Her expression turns murderous. She stomps her foot in anger. My body instinctively tightens in response. Groaning, I push down my feral response and turn back to her with my hands out. “For real, Viv. I need you to come here. Please.”
She stares at me, indecision on her face, but after a moment, she slowly walks forward. The huge weight that had been descending on me dissipates, and by the time she’s standing beside me, I can take a full breath again. “This is going to sound crazy, but you can’t do that.”
“Do what?”
“Put distance between us.”
“Zion, sweetie pie,” she drawls. “If this is some big ruse to try to get me never to give you a problem or be mad at you, good freaking luck.”
I smile as I shove her clothes at her and then go about changing my own. Sitting on the edge of the bed, I stoop over to put on my boots, glancing up at her as I say, “If you want to wait, I will happily dress you again.”
With narrowed eyes, she snatches the clothes from the bed, making a big show of removing her wrinkled clothes and putting the clean ones on her own body. I stoop over lower, hiding my smile as I tie up my boots, taking a little longer than is absolutely necessary.
Then I’m standing beside the bed, moving so I’m only a few inches from her as I lean down low enough for her to meet my eyes. “It’s like we already briefly discussed. We’re different, Cornelius is different, Jacob is different. Everyone in that fucked-up-looking dungeon room is different. Your crazy ‘sister’ is drastically different. Do you understand so far?”
She looks away briefly but then meets my eyes again as she nods. “I think I got it.”
“And what we did last night? Did you feel that?”
Her lips twitch, and she gives me a somewhat unruly look that has me shaking my head. “Not like that. Get your mind out of the gutter.”
She bobs her head around but then laughs and sighs. “Yes. I recognize that it was absolutely wild for other reasons.”

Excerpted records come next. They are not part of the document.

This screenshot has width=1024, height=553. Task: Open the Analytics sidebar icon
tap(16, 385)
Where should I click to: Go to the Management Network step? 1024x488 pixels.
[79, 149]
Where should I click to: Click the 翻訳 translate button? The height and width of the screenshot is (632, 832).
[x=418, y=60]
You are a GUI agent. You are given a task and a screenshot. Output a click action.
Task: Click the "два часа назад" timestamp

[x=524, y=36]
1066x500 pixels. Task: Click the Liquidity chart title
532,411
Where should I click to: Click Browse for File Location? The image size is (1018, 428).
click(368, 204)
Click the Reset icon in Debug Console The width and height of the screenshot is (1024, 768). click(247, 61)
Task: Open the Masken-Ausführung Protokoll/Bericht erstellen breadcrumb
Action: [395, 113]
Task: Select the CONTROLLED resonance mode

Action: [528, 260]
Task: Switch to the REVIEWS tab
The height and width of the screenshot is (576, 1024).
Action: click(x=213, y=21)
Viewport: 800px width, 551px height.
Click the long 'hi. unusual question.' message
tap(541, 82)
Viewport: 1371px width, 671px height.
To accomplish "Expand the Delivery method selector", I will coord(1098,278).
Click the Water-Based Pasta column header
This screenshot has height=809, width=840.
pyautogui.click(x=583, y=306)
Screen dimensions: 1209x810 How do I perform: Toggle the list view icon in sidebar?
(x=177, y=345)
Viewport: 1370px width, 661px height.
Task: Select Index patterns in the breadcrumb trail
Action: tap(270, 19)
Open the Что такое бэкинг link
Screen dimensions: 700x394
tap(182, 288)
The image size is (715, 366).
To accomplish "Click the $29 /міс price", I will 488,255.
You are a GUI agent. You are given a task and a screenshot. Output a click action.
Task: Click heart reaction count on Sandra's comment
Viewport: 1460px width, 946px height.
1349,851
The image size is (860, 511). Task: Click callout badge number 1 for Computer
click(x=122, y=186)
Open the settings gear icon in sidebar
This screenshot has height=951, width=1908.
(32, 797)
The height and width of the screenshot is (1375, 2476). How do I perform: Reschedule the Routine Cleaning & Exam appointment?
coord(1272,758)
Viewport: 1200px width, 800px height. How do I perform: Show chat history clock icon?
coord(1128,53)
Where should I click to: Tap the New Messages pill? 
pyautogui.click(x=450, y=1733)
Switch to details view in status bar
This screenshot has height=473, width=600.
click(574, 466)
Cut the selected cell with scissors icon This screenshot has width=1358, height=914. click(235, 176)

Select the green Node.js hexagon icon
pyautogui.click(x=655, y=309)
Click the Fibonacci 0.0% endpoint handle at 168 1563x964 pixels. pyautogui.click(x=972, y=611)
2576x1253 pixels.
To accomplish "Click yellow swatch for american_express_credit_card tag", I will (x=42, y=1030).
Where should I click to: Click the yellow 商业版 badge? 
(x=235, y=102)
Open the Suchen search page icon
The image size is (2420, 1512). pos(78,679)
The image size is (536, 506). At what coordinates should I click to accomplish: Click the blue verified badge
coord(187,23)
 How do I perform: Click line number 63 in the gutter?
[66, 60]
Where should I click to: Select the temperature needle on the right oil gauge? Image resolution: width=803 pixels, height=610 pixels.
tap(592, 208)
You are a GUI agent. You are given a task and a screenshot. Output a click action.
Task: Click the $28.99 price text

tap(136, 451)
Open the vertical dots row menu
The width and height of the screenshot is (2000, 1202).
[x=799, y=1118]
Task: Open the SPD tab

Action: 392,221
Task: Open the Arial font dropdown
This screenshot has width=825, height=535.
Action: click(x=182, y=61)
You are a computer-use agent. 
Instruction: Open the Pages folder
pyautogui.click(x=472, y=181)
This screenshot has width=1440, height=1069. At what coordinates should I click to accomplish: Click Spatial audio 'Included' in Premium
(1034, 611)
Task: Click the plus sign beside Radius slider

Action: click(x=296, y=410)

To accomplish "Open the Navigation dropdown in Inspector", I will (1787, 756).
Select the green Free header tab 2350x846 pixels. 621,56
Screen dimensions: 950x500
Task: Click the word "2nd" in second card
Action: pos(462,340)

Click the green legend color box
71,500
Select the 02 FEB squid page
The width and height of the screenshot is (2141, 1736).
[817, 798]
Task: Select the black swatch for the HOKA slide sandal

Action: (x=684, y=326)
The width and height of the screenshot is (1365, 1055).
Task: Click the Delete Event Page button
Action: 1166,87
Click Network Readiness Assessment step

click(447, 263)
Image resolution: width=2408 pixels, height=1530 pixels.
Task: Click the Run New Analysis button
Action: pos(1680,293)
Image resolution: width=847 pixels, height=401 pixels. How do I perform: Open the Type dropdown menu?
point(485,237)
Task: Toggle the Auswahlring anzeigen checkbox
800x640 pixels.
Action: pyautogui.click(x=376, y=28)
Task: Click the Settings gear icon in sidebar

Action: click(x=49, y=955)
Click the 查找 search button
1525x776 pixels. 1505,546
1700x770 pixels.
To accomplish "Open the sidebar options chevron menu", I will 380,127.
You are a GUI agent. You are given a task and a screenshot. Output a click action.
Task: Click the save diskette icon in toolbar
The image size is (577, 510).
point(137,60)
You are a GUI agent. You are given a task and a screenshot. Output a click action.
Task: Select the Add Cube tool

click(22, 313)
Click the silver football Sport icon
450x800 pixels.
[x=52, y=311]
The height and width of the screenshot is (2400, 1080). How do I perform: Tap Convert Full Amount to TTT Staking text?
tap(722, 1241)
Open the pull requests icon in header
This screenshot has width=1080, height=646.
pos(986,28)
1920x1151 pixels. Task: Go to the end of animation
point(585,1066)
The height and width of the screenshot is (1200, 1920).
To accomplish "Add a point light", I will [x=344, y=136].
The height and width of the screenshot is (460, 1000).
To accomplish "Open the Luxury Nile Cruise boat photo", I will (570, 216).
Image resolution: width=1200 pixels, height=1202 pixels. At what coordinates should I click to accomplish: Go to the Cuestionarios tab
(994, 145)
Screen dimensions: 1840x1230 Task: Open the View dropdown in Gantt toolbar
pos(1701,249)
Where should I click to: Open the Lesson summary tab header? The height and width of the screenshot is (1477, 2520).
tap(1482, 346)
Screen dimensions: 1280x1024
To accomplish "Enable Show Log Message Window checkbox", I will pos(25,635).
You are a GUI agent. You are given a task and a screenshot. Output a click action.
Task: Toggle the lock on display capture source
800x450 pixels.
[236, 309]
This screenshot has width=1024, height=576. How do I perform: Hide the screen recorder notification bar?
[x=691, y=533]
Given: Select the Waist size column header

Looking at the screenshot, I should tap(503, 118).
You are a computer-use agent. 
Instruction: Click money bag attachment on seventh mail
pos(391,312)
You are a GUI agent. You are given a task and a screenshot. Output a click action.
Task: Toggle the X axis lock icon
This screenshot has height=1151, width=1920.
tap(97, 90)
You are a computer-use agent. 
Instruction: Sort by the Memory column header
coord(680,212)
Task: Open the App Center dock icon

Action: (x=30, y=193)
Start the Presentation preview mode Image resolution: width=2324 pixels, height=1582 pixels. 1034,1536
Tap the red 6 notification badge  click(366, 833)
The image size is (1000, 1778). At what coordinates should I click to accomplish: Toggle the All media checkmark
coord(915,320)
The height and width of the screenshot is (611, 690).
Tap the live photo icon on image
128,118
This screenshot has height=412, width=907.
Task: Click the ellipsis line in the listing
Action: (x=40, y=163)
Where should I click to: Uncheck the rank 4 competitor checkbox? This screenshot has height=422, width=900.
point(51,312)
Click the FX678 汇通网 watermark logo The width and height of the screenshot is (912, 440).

I motion toward the door, and she proceeds me out of the room, and we walk down the hall toward the stairs as I continue, “I'm not exactly certain what all of that was, but I do know what it did.”
“What did it do?”
“Scorched earth.”
“Yeah? And?”
We stop at the bottom of the stairs, turning toward each other as I reply, “Someway, somehow, it opened a portal. Neither Cornelius nor I nor even Jacob has been able to open a portal in ages. But something about us in that moment flipped a switch.”
“A portal to where?”
“That’s just it,” Cornelius interjects from the end of the hallway. “These portals are specifically coded to individuals. Depending on where you are in the hierarchy, it will determine where the portal goes.”
She turns her attention to Cornelius and asks, “Do you think it would take all of us to the same place?”